··· MATERIAL SUPPLIED

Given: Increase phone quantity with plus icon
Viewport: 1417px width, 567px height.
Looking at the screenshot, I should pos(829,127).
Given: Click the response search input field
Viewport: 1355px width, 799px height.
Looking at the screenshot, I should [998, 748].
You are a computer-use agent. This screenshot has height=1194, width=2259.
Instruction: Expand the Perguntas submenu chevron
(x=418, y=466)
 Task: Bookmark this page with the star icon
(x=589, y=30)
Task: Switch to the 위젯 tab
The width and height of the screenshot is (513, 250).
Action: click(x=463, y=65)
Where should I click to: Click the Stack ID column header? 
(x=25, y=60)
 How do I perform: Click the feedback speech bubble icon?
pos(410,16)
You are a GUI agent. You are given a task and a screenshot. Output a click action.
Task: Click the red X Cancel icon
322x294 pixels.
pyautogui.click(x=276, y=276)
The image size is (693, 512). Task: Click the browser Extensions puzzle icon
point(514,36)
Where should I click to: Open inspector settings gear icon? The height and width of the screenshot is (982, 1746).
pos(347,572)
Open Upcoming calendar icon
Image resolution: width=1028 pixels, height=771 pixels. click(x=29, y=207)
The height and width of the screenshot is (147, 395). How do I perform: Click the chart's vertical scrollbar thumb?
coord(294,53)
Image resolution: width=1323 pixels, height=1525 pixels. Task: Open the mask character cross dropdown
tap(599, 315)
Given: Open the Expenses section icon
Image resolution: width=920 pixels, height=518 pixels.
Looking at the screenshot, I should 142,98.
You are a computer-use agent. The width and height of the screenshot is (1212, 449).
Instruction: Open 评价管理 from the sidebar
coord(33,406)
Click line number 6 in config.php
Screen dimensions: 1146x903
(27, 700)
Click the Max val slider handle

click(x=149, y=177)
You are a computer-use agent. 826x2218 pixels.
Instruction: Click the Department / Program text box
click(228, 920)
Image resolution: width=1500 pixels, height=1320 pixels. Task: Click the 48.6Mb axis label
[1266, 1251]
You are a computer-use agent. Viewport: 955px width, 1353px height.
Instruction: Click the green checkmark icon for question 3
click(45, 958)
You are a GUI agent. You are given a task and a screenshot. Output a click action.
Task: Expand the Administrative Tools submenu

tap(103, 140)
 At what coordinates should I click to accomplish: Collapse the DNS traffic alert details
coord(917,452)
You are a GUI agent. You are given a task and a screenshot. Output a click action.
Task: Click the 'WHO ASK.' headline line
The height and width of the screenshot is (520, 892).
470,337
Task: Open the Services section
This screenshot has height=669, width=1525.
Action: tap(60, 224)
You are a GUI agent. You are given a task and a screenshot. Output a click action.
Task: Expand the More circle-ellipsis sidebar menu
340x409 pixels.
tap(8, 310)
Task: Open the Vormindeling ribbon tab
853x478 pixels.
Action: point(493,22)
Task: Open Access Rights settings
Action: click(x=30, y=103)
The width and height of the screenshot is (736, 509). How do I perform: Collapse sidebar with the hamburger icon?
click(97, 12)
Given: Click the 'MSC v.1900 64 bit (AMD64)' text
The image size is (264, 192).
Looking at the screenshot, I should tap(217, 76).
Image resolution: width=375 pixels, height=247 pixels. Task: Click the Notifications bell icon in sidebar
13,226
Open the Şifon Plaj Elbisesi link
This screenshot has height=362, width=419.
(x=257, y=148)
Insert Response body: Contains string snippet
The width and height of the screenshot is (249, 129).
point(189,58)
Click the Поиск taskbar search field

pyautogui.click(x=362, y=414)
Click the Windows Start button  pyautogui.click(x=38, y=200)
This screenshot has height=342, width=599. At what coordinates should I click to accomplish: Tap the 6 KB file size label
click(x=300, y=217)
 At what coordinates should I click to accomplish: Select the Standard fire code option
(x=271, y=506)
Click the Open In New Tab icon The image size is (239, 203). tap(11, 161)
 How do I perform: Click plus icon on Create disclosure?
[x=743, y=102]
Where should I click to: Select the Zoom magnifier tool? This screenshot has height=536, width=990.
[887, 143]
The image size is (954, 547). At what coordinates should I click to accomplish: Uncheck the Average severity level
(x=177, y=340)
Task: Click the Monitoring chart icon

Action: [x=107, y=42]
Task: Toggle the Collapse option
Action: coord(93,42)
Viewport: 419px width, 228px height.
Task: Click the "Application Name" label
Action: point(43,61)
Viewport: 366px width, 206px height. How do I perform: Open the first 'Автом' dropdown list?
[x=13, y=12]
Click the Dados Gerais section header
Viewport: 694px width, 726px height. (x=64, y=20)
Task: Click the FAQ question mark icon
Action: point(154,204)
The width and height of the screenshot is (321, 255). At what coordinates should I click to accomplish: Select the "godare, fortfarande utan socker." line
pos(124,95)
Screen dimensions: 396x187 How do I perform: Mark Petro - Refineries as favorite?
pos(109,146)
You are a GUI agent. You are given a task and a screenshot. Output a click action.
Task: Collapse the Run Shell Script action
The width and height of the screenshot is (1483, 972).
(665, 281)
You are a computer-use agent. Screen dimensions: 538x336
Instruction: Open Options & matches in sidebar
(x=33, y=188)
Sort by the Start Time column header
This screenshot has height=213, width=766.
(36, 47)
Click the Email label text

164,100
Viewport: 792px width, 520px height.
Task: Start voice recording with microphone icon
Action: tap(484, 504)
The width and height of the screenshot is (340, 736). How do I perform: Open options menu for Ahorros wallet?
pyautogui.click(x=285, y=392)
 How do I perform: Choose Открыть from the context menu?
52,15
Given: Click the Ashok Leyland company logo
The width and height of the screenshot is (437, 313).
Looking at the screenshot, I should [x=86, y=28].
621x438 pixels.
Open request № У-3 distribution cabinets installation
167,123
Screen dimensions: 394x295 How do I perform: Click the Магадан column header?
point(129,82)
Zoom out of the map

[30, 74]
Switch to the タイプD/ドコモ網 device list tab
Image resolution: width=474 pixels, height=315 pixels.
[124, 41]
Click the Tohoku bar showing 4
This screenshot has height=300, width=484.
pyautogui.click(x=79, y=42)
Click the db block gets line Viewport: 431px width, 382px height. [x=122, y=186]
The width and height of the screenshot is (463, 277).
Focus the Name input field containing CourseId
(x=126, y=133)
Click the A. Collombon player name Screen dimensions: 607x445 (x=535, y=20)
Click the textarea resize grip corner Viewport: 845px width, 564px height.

······

[CHALLENGE]:
Gather every line of the records above that contains the word "Viewport", and copy each such line in full.

[THE COMPLETED TASK]:
Viewport: 1417px width, 567px height.
Viewport: 1355px width, 799px height.
You are a computer-use agent. Viewport: 955px width, 1353px height.
Viewport: 419px width, 228px height.
Viewport: 366px width, 206px height. How do I perform: Open the first 'Автом' dropdown list?
Viewport: 694px width, 726px height. (x=64, y=20)
Viewport: 792px width, 520px height.
Click the db block gets line Viewport: 431px width, 382px height. [x=122, y=186]
Click the textarea resize grip corner Viewport: 845px width, 564px height.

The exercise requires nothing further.